Hari Sauri Dasa, a long time friend of Sadaputa with whom he worked on Bhaktivedanta Institute projects, and who is presently a director of the Temple of the Vedic Planetarium in Mayapur, described his appreciation of Sadaputa's contributions in a 2008 In Memoriam tribute:
Sadaputa's real gift lay in translating these theoretical and other-worldly constructs of the Bhagavatam into practical discernable truths that almost anyone can understand. He had a power of brain, an intellectual precision, a penetration of mind that could pluck from the ether the hidden verities of universal existence and make them manifest to we lower living beings of the three dimensions.
Hari Sauri continued:
By 1989 he produce his seminal work Vedic Cosmography and Astronomy. It was a revelation, an exposition of the text that for the first time made devotees believe that the Fifth Canto could indeed be presented in a relevant, comprehensive way.

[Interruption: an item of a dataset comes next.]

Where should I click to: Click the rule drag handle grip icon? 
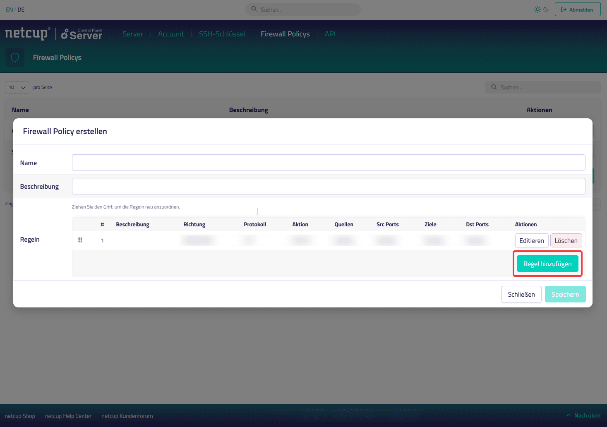click(x=80, y=240)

Sadaputa had achieved a task so singular in nature that in the past millennia it seems none has come even close to it. What had descended into myth even within the culture it supports he had presented in a scientifically credible way. There were still many questions to answer but he showed a way forward when there was no hope of progress. The TOVP, Srila Prabhupada's beacon of light, could now be built according to his desires.
Years later, with the establishment of the present Mayapur planerium project, Hari Sauri reports that "after consultations with the TOVP cosmology and construction teams, Sadaputa was commissioned to design . . . the Bhagavatam's description of our cosmos. He had all the necessary skills and knowledge plus the practical bent of mind needed to accomplish the task." After a meeting with many of the leading members of the TOVP project held in Gainesville June 2008, Sadaputa received the assignment to
submit drafts outlining the various shows he would present in the planetarium theater. He assured us that he had enought material to keep the planetarium working to capacity. True to form, in the two months that followed, Sadaputa prabhu worked methodically and efficiently on the design of the planetarium chandelier. With his knowledge of the Fifth Canto and his learning in physics and mathematics, he came up with a thirteen page paper which gives sufficient detail to enable the chandelier to be built. The next step was for him to create a computer model . . . and then move onto the actual engineering of it. He submitted his proposal in mid-September – just days before his departure.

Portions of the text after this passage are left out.